The Puget Sound Agricultural Company PSAC
The first few years at Fort Nisqually were occupied with fur trading, the cultivation of some crops and a successful stock raising operation.
In 1840 The Puget Sound Agricultural Company was formed to supply farm produce, dairy products and meat, both locally and to such far away places as Hawaii and Russian Alaska. Settlers, new to the area, as well as visiting ships were re-stocked with food stuffs provided by the agricultural concern. The Puget Sound Agricultural Company (PSAC) was too large an operation to be run as part of the Hudson Bay Company (HBC). PSAC would concentrate on agriculture and the HBC would run the fur trade. It became a subsidiary (companion company) of the Hudson Bay Company with its headquarters located at Fort Nisqually.
A second or less obvious reason for The Hudson Bay Company to expand into farming operations was to strengthen its claims to greater expanses of land.
Its largest farm was the Cowlitz Farm located near the Cowlitz Portage. Maps record it as near the mouth of the Cowlitz River on a plain. Begun in 1838 with 95 head of cattle, the farm soon expanded with the building of barns under its first manager Chief Trader Tod. Soon the farm had 550 acres tilled for crops.
Other Farms that made up the Puget Sound Agricultural Company were the, Kull Kullee Farm, Muck Farm, Puyallup Farm, Sastuc Farm, Spaheuh Farm, Steilacoom Farm, Tenalquot Farm, Whyatchie Farm, and Yelm Farm.
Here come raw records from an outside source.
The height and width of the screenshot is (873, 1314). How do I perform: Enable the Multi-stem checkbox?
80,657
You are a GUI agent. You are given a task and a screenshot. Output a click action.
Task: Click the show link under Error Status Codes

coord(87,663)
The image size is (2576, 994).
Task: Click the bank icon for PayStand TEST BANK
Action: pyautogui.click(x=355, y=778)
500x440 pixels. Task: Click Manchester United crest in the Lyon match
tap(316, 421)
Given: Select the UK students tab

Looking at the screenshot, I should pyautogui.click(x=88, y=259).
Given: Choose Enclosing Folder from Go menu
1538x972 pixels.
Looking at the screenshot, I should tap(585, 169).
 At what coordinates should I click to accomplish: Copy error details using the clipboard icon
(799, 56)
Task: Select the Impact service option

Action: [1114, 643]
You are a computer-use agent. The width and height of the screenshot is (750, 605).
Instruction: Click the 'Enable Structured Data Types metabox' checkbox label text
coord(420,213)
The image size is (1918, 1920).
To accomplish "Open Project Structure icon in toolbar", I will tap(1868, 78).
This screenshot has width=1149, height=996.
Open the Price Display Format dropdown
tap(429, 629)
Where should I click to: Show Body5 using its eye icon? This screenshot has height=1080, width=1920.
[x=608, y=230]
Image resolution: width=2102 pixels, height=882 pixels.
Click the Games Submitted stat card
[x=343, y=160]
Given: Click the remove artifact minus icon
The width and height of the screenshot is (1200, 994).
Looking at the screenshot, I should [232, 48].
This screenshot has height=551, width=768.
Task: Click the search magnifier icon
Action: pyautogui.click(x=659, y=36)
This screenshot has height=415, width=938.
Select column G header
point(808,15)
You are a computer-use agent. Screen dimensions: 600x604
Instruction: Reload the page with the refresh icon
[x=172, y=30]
The Company brought sheep from Mexico and both sheep and longhorn Spanish cattle from its posts in California. In the areas surrounding Fort Nisqually, about 13,000 sheep and 8,000 cattle and 300 head of horses grazed on the prairies.
The Hudson Bay Company claimed ownership of all land between the Nisqually and Puyallup Rivers and sixty miles south and east to Mount Rainier.